Destination : 359 , Entrains


Voyages

18h12 : Anita s’installe, voiture 16, place n°26. Pas de chance, elle est côté couloir. Elle aurait préféré regarder le paysage mais bon, peut-être son voisin descendra-t-il avant elle et que la place restera vacante. Peu importe, après tout. L’important, pour elle, à cet instant, c’est de partir. Vite et le plus loin possible. Laisser, pour quelques jours ou quelques semaines, elle ne le sait pas encore, son quotidien derrière elle. Oublier le quotidien, les contrariétés, les petites contraintes habituelles qui plissent son sourire, amèrement et insidieusement. Le train démarre. Avec trois minutes de retard, autant dire qu’il est à l’heure. Anita regarde défiler les gens sur le quai, certains sont pressés, d’autres attendent. Le train sort de la ville, gagne la campagne, de plus en plus vite. Ça y est, elle est partie. C’est comme si elle s’autorisait à y croire seulement maintenant. Avec le soulagement arrive une soudaine envie d’aller aux toilettes. Elle se lève et marche à petits pas mal assurés. Un homme sort de la cabine au moment où elle arrive, ils se tournent tous les deux de côté, pour ne pas se gêner, leurs regards se croisent sans se regarder…

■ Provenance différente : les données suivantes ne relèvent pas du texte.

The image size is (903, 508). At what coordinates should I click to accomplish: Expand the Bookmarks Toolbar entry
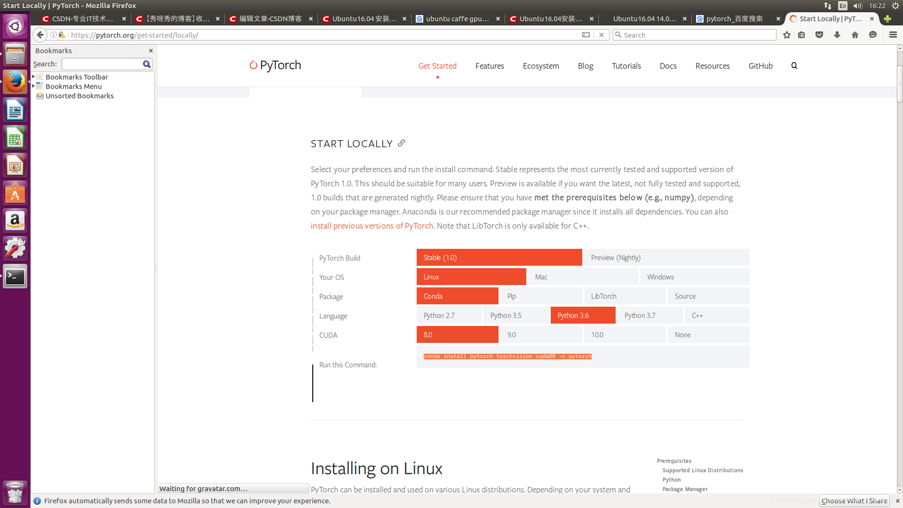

18h25 : « Elle ressemble à ma mère, cette bonne femme ». Alain ne se rend même pas compte que cette pensée vient de lui traverser l’esprit qu’elle s’est déjà envolée, tout comme la petite silhouette ronde qui s’est engouffrée dans les toilettes derrière lui. Pourtant, l’image de cette femme blonde aux cheveux courts reste dans son cerveau. Est-ce à cause de ses yeux gris, légèrement apeurés ? De son sourire triste ? Non, Alain réalise à cet instant que c’est son parfum qui le poursuit. « Paris », d’Yves Saint-Laurent. Une autre coïncidence maternelle. Il soupire, il aimerait ne pas y penser, pourtant, c’est plus fort que lui. Il aimerait tant qu’elle soit encore là, elle aussi, comme cette inconnue du train. Il aurait une chance de pouvoir lui dire tout ce qu’il n’a pas eu le temps de lui expliquer. Et pourquoi. Assis sur son siège, il plonge dans ses souvenirs, imaginant cet échange qui ne pourra plus jamais avoir lieu. Une secousse brutale du train pousse un voyageur déambulant entre les sièges contre lui. L’homme se redresse et s’excuse en marmonnant, avant de s’éloigner vers le wagon-restaurant.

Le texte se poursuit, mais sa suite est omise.